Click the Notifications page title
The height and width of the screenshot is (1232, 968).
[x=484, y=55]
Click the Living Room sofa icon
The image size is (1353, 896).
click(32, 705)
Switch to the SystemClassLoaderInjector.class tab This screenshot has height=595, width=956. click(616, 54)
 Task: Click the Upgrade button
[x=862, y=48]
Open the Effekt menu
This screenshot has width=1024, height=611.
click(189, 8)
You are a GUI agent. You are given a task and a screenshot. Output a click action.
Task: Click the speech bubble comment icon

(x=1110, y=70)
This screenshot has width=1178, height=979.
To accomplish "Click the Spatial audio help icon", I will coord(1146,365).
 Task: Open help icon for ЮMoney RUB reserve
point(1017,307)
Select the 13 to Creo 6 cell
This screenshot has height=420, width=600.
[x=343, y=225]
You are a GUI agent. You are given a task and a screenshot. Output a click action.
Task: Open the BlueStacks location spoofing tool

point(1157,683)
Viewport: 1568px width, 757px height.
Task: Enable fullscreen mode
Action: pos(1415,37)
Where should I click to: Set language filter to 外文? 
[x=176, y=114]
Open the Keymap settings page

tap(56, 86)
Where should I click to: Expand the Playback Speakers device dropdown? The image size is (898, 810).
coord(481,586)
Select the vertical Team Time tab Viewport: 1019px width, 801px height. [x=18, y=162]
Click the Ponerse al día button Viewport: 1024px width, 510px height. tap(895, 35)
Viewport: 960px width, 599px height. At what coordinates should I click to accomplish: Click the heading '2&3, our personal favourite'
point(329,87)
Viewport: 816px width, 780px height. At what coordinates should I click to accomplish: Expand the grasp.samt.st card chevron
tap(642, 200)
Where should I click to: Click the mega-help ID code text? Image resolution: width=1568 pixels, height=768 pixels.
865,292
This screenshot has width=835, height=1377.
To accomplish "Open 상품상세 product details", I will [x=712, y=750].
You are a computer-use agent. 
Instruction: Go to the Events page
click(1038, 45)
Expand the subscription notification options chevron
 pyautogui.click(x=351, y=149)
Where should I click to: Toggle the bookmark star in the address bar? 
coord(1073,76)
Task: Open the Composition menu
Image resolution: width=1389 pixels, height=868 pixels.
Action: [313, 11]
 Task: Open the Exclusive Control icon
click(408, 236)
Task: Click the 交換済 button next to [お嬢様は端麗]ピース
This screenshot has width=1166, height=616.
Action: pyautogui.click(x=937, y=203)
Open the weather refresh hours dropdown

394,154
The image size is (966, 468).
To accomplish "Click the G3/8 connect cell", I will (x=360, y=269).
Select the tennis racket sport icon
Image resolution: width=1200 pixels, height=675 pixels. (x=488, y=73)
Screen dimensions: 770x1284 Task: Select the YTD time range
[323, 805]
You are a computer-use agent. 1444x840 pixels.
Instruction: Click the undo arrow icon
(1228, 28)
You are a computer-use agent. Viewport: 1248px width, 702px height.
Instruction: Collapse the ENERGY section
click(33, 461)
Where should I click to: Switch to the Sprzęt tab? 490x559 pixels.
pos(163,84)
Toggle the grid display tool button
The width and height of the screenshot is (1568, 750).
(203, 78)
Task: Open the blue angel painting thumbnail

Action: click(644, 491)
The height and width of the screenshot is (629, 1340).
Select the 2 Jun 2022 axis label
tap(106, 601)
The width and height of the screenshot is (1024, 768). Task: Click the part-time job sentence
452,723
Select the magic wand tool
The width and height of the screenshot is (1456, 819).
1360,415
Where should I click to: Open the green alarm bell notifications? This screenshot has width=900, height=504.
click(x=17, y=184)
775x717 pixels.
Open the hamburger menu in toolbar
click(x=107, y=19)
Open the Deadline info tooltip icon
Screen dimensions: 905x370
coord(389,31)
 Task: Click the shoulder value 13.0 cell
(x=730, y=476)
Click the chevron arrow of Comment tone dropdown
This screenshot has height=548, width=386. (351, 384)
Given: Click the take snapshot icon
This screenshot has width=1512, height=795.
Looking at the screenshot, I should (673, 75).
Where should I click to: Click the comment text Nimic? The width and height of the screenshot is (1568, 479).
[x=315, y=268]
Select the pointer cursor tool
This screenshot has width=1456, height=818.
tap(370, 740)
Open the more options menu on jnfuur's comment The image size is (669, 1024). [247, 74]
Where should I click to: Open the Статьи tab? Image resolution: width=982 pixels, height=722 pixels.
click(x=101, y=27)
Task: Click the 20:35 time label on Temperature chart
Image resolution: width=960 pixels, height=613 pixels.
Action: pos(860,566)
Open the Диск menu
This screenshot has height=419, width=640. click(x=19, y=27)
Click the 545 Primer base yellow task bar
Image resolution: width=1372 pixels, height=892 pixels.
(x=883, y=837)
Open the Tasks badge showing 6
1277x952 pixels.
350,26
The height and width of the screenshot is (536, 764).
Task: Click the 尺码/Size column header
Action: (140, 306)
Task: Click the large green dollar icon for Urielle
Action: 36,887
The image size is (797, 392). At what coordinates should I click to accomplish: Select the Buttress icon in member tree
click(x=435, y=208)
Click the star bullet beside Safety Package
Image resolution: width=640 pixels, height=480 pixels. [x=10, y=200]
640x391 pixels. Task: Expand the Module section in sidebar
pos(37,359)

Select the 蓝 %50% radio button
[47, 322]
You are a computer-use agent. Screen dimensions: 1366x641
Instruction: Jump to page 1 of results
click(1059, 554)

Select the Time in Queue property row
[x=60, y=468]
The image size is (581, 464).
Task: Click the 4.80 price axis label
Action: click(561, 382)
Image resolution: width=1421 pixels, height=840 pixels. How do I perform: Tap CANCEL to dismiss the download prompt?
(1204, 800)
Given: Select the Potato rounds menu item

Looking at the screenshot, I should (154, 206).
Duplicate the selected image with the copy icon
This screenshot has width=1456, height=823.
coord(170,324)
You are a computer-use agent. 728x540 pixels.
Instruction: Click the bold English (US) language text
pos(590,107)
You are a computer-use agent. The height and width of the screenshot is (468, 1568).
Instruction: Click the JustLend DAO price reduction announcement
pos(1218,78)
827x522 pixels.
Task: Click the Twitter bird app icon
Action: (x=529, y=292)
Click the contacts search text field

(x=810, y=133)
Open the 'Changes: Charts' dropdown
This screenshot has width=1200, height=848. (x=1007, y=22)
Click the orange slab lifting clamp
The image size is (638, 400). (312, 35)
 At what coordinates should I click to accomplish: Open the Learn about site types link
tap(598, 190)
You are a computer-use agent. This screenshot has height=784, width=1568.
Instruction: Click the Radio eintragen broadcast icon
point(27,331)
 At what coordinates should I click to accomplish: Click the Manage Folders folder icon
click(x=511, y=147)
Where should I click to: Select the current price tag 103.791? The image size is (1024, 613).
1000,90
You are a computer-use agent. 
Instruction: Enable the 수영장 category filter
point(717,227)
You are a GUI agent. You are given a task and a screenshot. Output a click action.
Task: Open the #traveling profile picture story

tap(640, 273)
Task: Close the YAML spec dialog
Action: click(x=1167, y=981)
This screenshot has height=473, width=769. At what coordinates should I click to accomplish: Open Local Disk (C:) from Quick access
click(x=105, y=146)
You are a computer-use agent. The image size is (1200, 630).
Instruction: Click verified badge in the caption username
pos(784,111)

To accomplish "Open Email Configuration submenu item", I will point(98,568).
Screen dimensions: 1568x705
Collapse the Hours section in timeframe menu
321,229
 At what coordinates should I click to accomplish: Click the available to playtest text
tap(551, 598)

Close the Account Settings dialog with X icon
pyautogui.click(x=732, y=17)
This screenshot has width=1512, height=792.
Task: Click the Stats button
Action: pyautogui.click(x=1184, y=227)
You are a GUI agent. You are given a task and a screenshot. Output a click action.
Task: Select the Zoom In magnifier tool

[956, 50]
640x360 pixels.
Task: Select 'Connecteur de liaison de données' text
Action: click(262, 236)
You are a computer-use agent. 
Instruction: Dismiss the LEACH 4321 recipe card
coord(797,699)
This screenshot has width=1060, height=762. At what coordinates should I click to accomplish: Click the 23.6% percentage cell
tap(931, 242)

-------------------------

_OBJECTIVE_
Rewrite everything from the line containing "Screen dimensions: 1568x705" down to the line containing "Action: pyautogui.click(x=1184, y=227)", swapping "Account Settings" for "Profile Settings" and leaving everything else unchanged.

_ANSWER TO THIS EXERCISE_
Screen dimensions: 1568x705
Collapse the Hours section in timeframe menu
321,229
 At what coordinates should I click to accomplish: Click the available to playtest text
tap(551, 598)

Close the Profile Settings dialog with X icon
pyautogui.click(x=732, y=17)
This screenshot has width=1512, height=792.
Task: Click the Stats button
Action: pyautogui.click(x=1184, y=227)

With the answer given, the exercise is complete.